An Efficient Checkpointing System for Large Machine Learning Model Training

Wubiao Xu, Xin Huang, Shiman Meng, Weiping Zhang, Luanzheng Guo, Kento Sato

Published: 2024, Last Modified: 05 Mar 2025SC Workshops 2024EveryoneRevisionsBibTeXCC BY-SA 4.0

Abstract: Checkpointing is one of the fundamental techniques to resume training while system fails. It has been generally used in various domains, such as high-performance computing (HPC) and machine learning (ML). However, as machine learning models increase in size and complexity rapidly, the cost of checkpointing in ML training became a bottleneck in storage and performance (time). For example, the latest GPT-4 model has massive parameters at the scale of 1.76 trillion. It is highly time and storage consuming to frequently writes the model to checkpoints with more than 1 trillion floating point values to storage. This work aims to understand and attempt to mitigate this problem. First, we characterize the checkpointing interface in a collection of representative large machine learning/language models with respect to storage consumption and performance overhead.

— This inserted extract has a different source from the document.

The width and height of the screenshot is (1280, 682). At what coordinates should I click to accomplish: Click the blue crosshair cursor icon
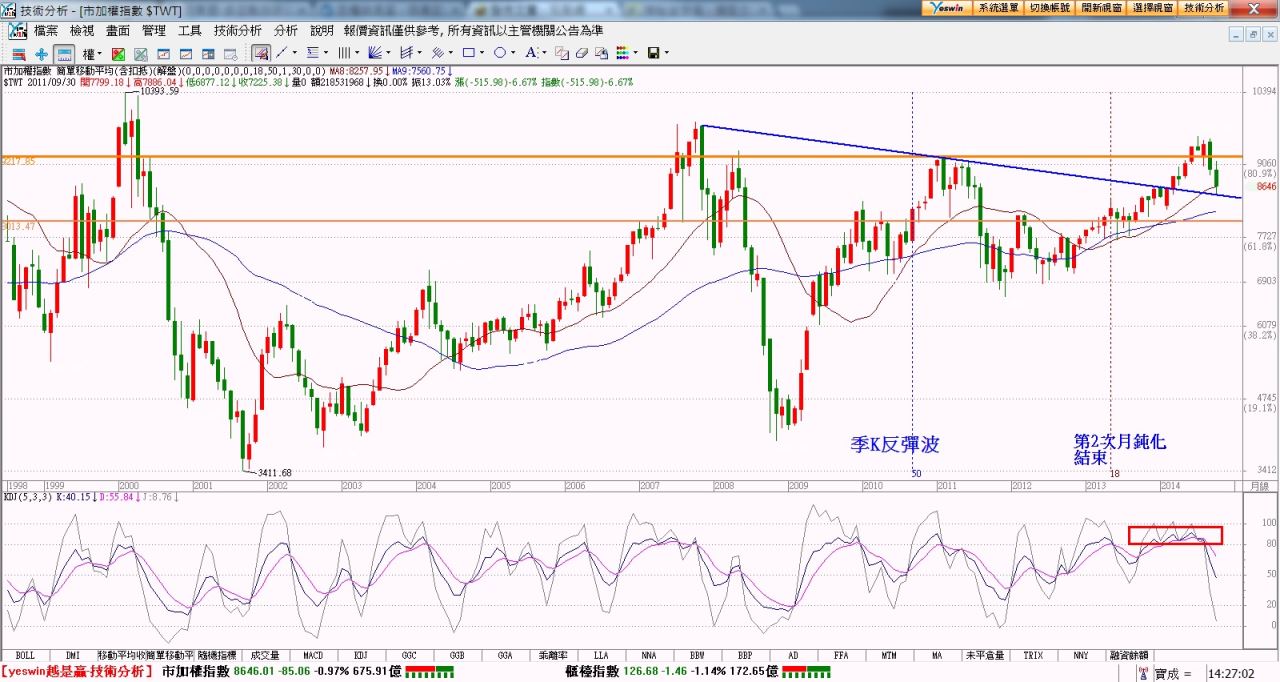41,53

Second, we propose the two optimizations: i) A periodic cleaning strategy that periodically cleans up outdated checkpoints to reduce the storage burden; ii) A data staging optimization that coordinates checkpoints between local and shared file systems for performance improvement. The experimental results with GPT-2 variants show that, overall the proposed optimizations significantly reduce the storage consumption to a constant while improves performance by average 2.1× for checkpointing in GPT-2 training.